SS_gwas {RAINBOWR} | R Documentation |
Calculate some summary statistics of GWAS (genome-wide association studies) for simulation study
Description
Calculate some summary statistics of GWAS (genome-wide association studies) for simulation study
Usage
SS_gwas(
res,
x,
map.x,
qtn.candidate,
gene.set = NULL,
n.top.false.block = 10,
sig.level = c(0.05, 0.01),
method.thres = "BH",
inflator.plus = 2,
LD_length = 150000,
cor.thres = 0.35,
window.size = 0,
saveName = NULL,
plot.ROC = TRUE
)
Arguments
res |
Data frame of GWAS results where the first column is the marker names, the second and third column is the chromosome amd map position, and the forth column is -log10(p) for each marker. |
x |
A N (lines) x M (markers) marker genotype data (matrix), coded as [-1, 0, 1] = [aa, Aa, AA]. |
map.x |
Data frame with the marker names in the first column. The second and third columns contain the chromosome and map position. |
qtn.candidate |
A vector of causal markers. You should assign where those causal markers are positioned in our marker genotype, rather than physical position of those causal markers. |
gene.set |
If you have information of gene (or haplotype block), and if you used it to perform kernel-based GWAS, you should assign your gene information to gene.set in the form of a "data.frame" (whose dimension is (the number of gene) x 2). In the first column, you should assign the gene name.

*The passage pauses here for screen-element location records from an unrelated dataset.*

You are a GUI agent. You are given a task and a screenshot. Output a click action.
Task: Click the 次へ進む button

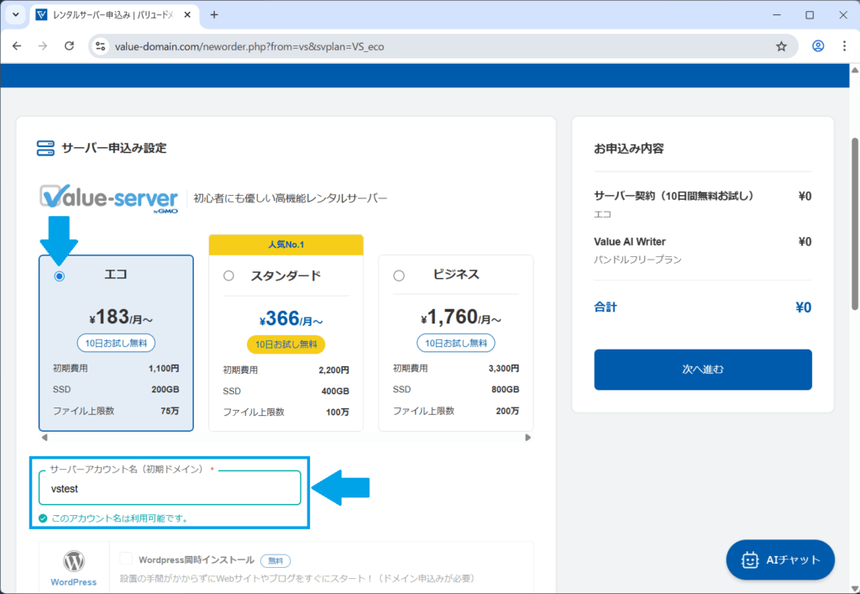(702, 370)
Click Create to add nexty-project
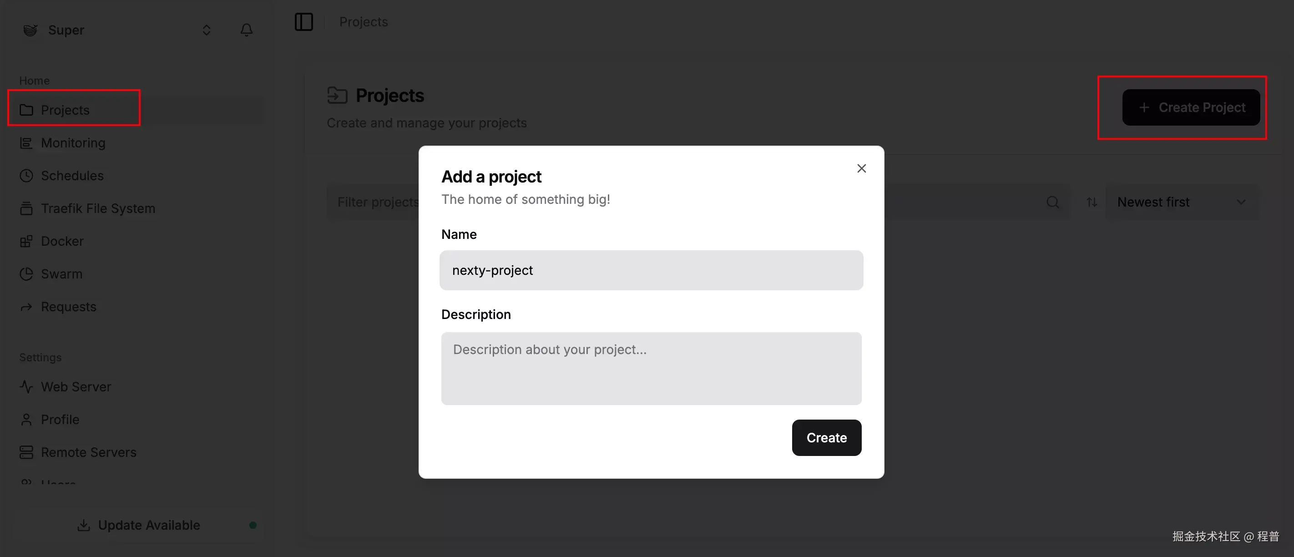The height and width of the screenshot is (557, 1294). pyautogui.click(x=826, y=437)
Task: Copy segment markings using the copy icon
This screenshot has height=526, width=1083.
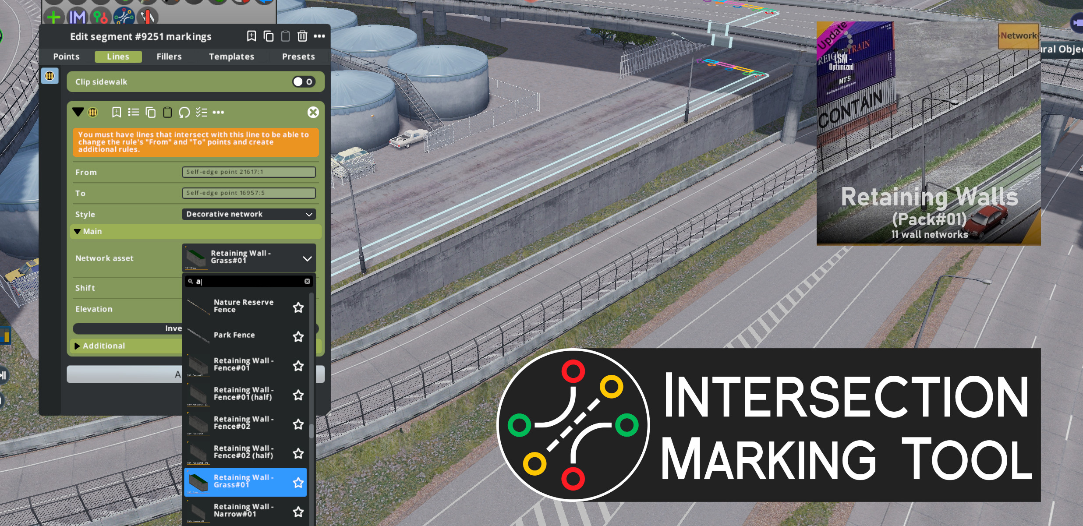Action: pyautogui.click(x=269, y=36)
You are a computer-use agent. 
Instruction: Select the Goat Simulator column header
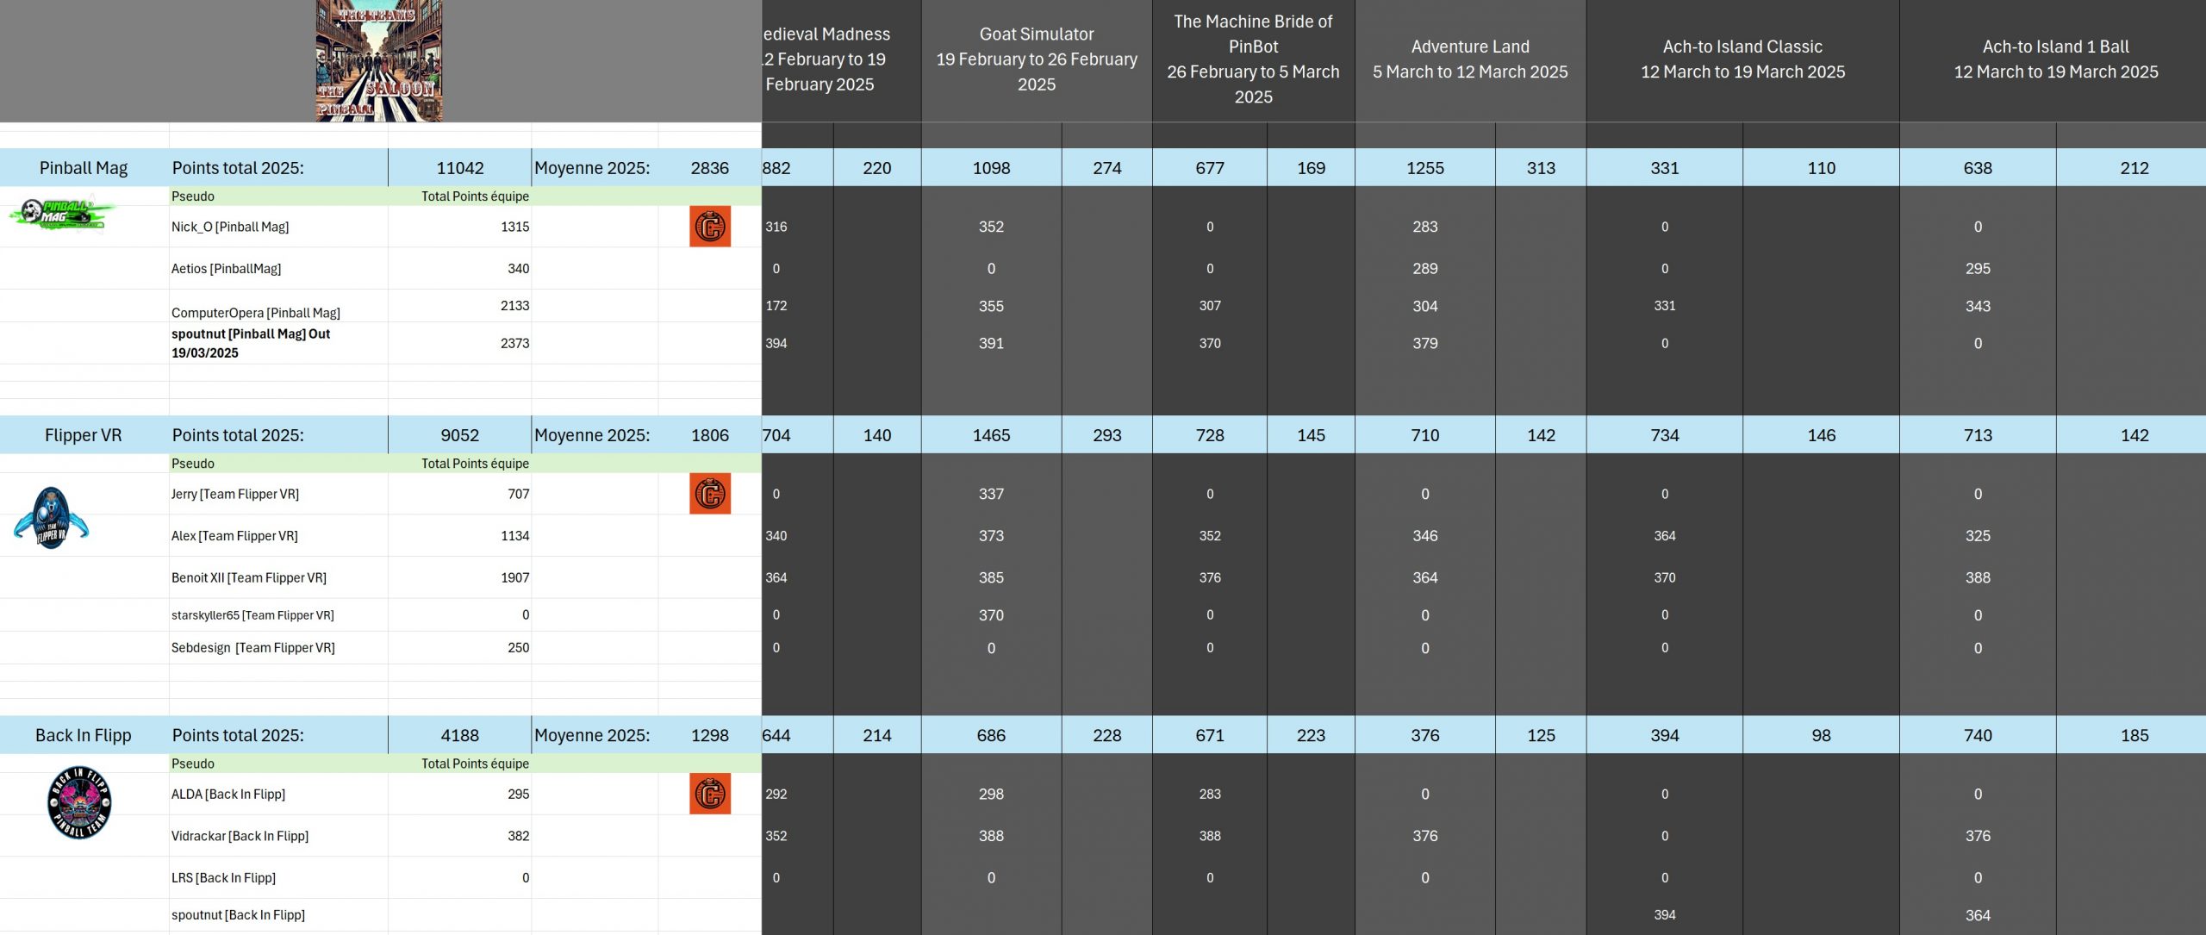click(x=1036, y=59)
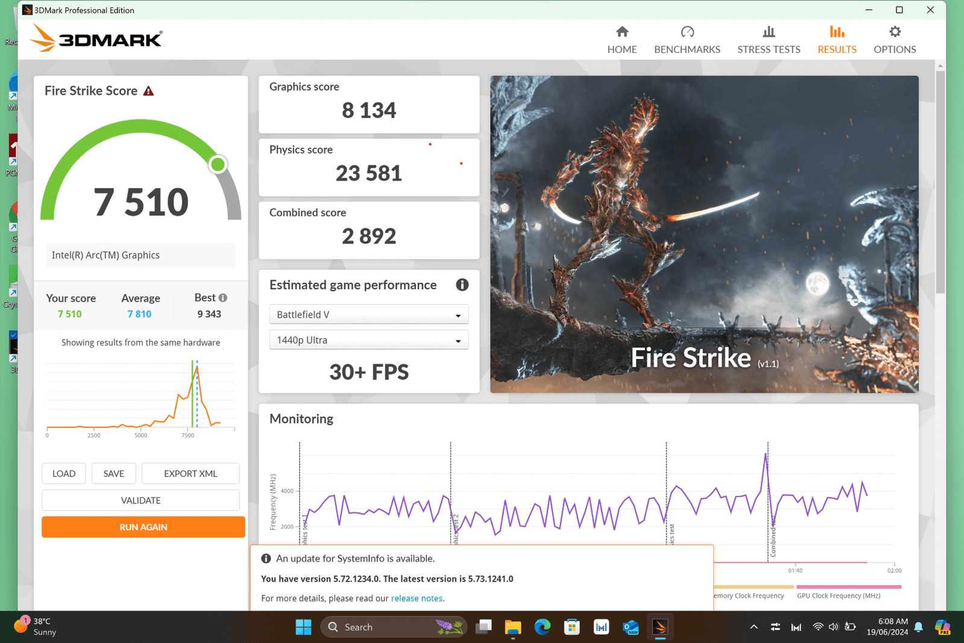Expand the 1440p Ultra resolution dropdown
The image size is (964, 643).
369,340
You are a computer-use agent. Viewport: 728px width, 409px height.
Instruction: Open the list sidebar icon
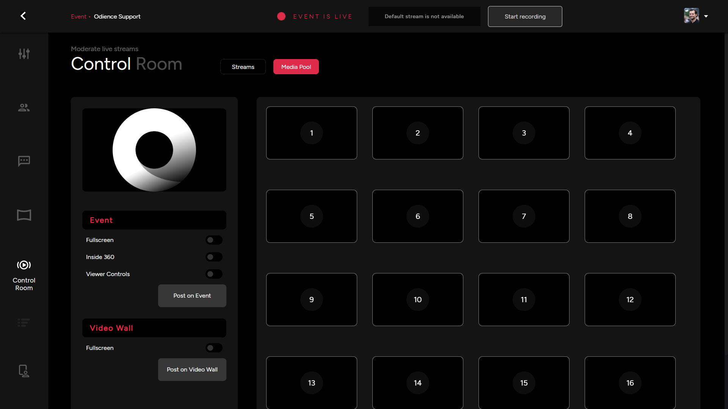(x=24, y=323)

And in the second column, you should assign the names of each marker, which correspond to the marker names of "x" argument. |
n.top.false.block |
We will calculate the mean of -log10(p) values of top 'n.top.false.block' blocks to evaluate the inflation level of results. The default is 10. |
sig.level |
Significance level for the threshold. The default is 0.05. |
method.thres |
Method for detemining threshold of significance. "BH" and "Bonferroni are offered. |
inflator.plus |
If 'the -log10(p) value for each marker' exceeds ('the inflation level' + 'inflator.plus'), that marker is regarded as significant. |
LD_length |
SNPs within the extent of LD are regareded as one set. This LD_length determines the size of LD block, and 2 x LD_length (b.p.) will be the size of LD block. |
cor.thres |
SNPs within the extent of LD are regareded as one set. This cor.thres also determines the size of LD block, and the region with square of correlation coefficients >= cor.thres is regareded as one LD block. More precisely, the regions which satisfies both LD_length and cor.thres condition is rearded as one LD block. |
window.size |
If you peform SNP-set analysis with slinding window, we can consider the effect of window size by this argument. |
saveName |
When drawing any plot, you can save plots in png format. In saveName, you should substitute the name you want to save. When saveName = NULL, the plot is not saved. |
plot.ROC |
If this argunent is TRUE, ROC (Reciever Operating Characteristic) curve will be drawn with AUC (Area Under the Curve). |
Value
- $log.p
-log10(p)) values of the causals.
- $qtn.logp.order
The rank of -log10(p) of causals.
- $thres
A vector which contains the information of threshold.
- $overthres
The number of markers which exceed the threshold.
- $AUC
Area under the curve.
- $AUC.relax
Area under the curve calculated with LD block units.
- $FDR
False discovery rate. 1 - Precision.
- $FPR
False positive rate.
- $FNR
False negative rate. 1 - Recall.
- $Recall
The proportion of the number of causals dected by GWAS to the number of causals you set.
- $Precision
The proportion of the number of causals dected by GWAS to the number of markers detected by GWAS.
- $Accuracy
The accuracy of GWAS results.
- $Hm
Harmonic mean of Recall and Precision.
- $haplo.name
The haplotype block name which correspond to causals.
- $mean.false
The mean of -log10(p) values of top 'n.top.false.block' blocks.
- $max.trues
Maximum of the -log10(p) values of the region near causals.